> _Assignment_: The answer must reproduce the listing exactly, with every picture left out.

-=-=-=-=-

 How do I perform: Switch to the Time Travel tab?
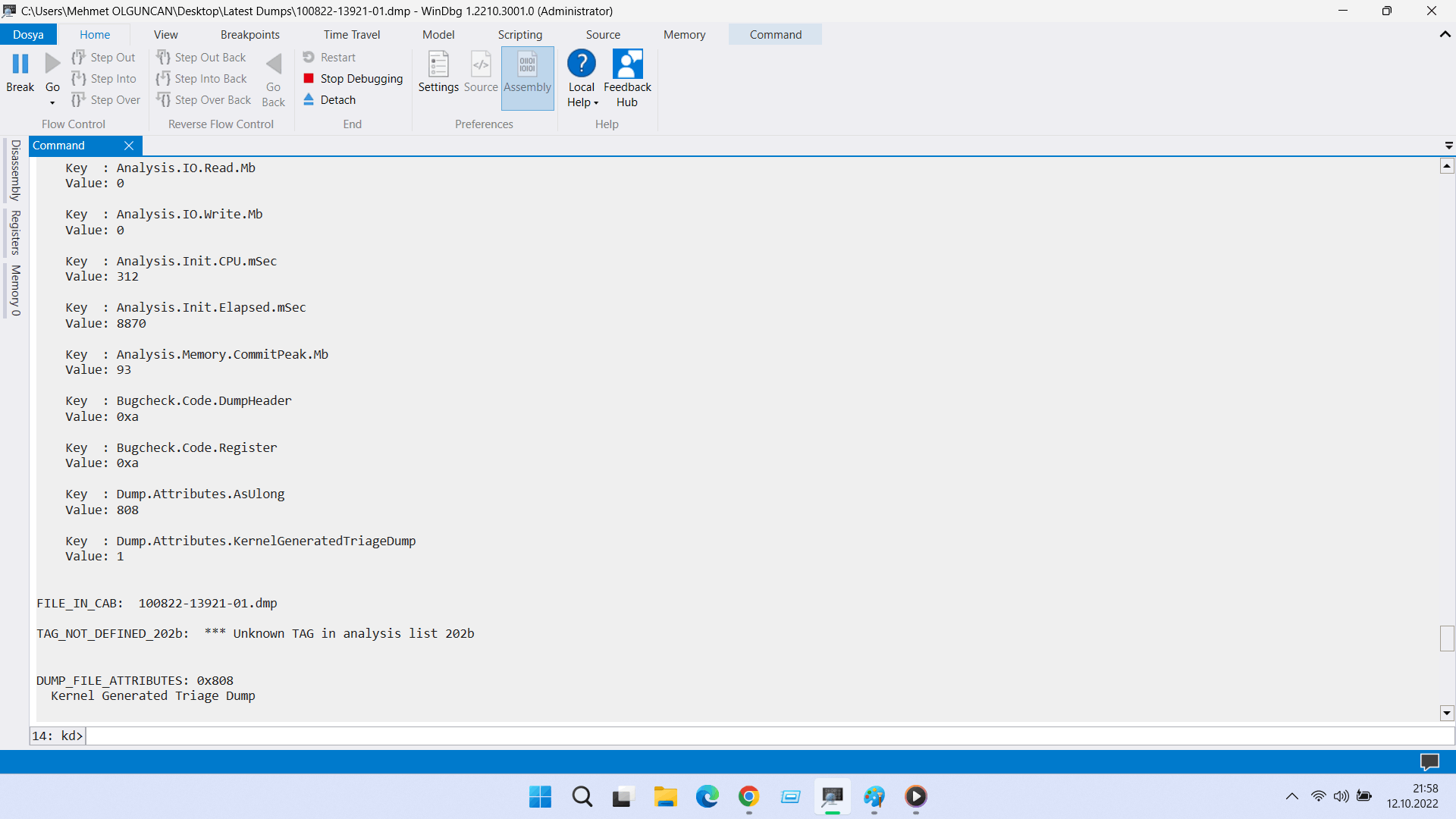pos(351,34)
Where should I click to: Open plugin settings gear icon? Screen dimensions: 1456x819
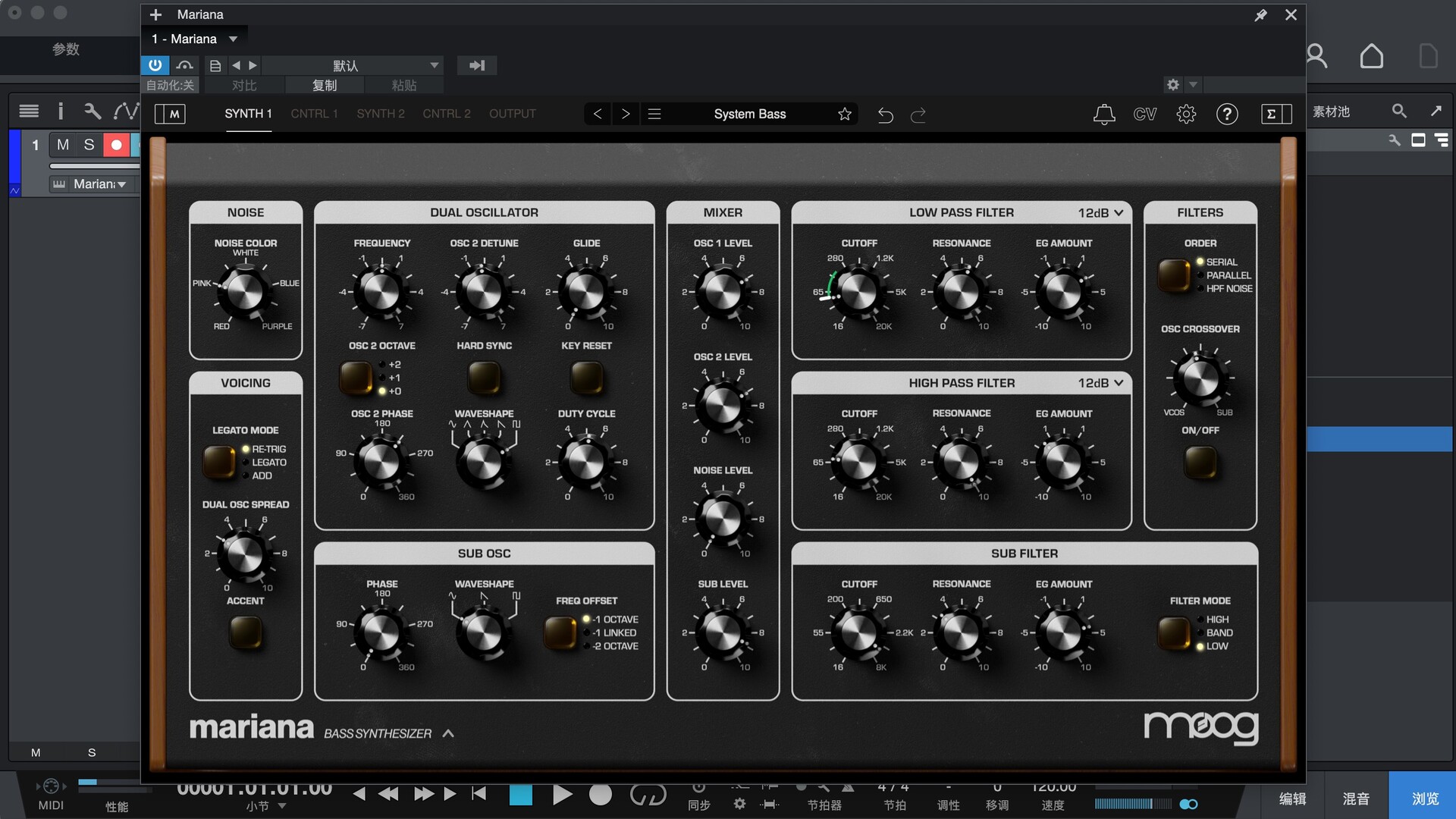1186,115
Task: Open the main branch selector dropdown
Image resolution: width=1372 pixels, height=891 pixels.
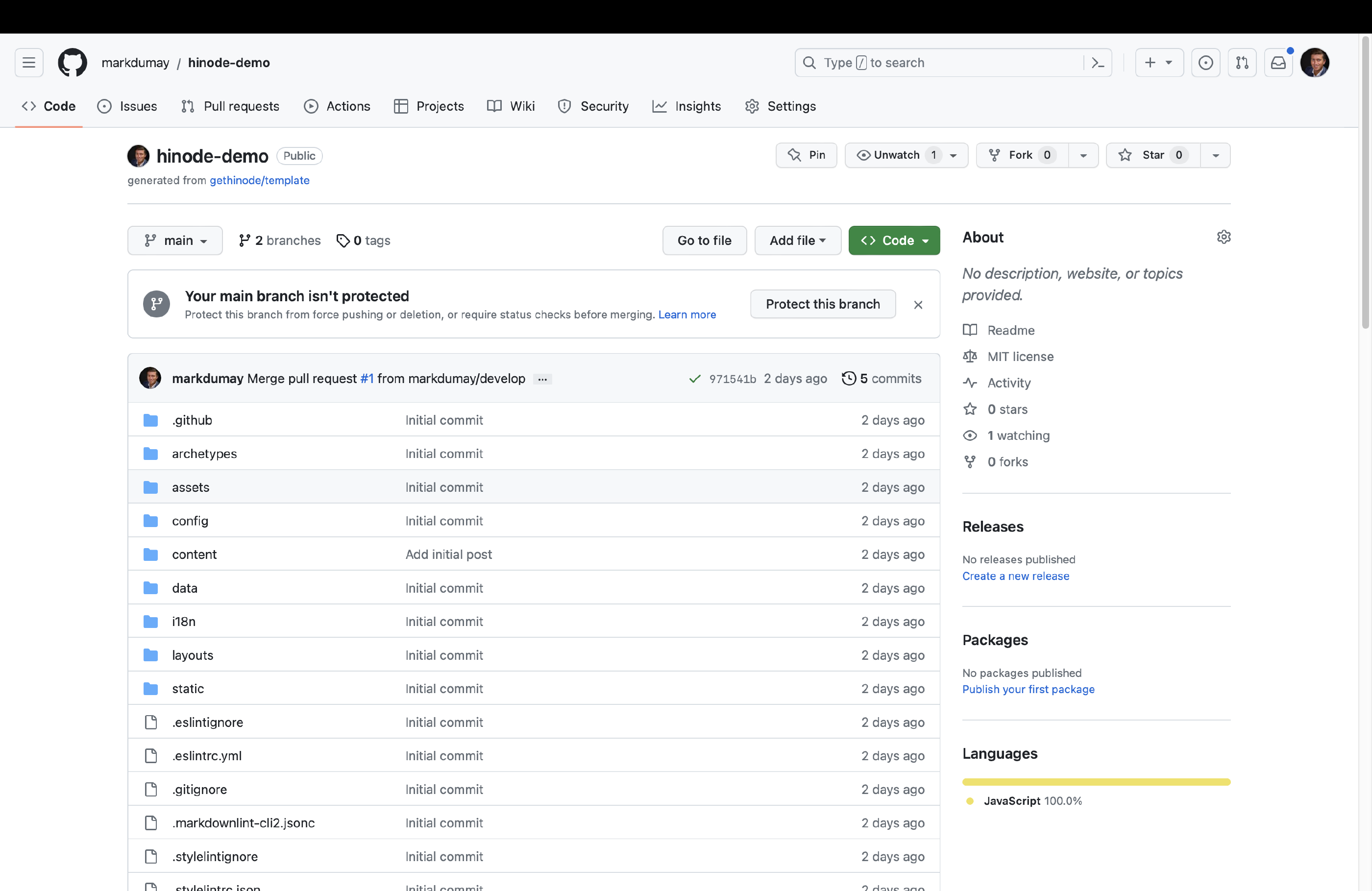Action: click(x=174, y=241)
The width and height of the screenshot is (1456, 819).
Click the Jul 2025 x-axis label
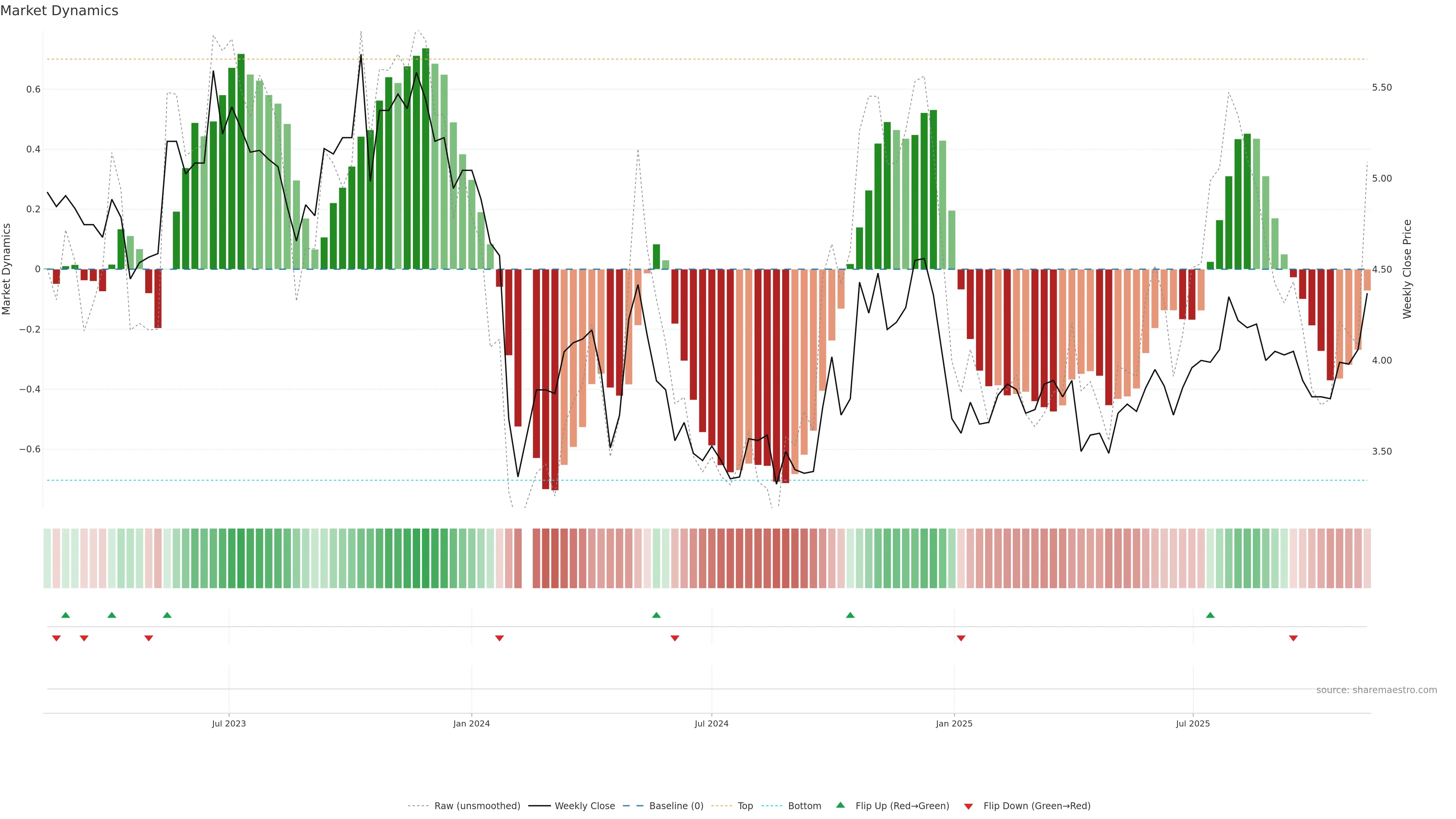(x=1192, y=723)

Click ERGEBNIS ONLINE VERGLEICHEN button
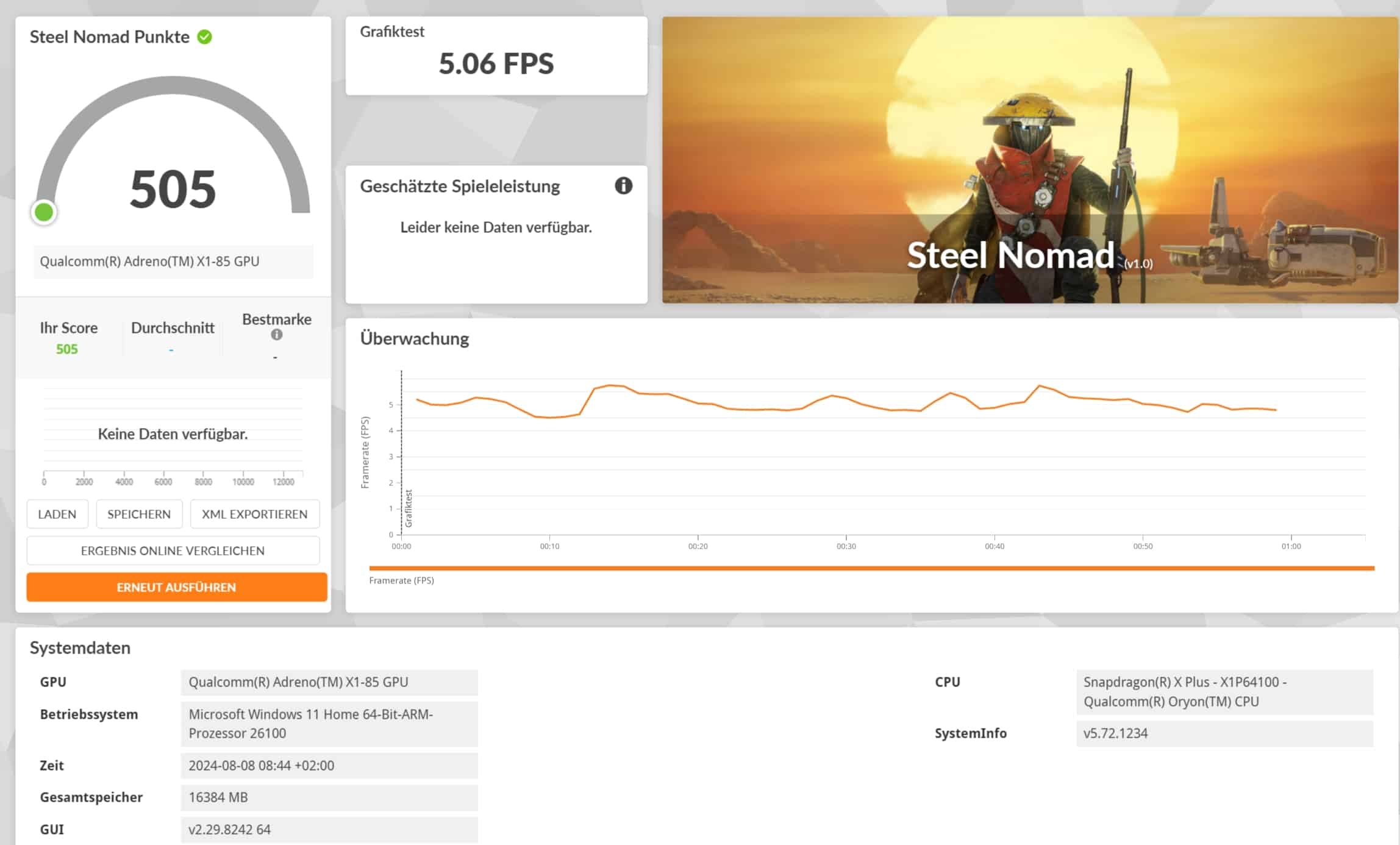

-=-=-=-=-

> _Solution for this problem_:
 How do I perform: Switch to the Time Travel tab?
pos(351,34)
Where should I click to: Open plugin settings gear icon? Screen dimensions: 1456x819
1186,115
Task: Open the main branch selector dropdown
Image resolution: width=1372 pixels, height=891 pixels.
Action: click(x=174, y=241)
The width and height of the screenshot is (1456, 819).
Click the Jul 2025 x-axis label
(x=1192, y=723)

Click ERGEBNIS ONLINE VERGLEICHEN button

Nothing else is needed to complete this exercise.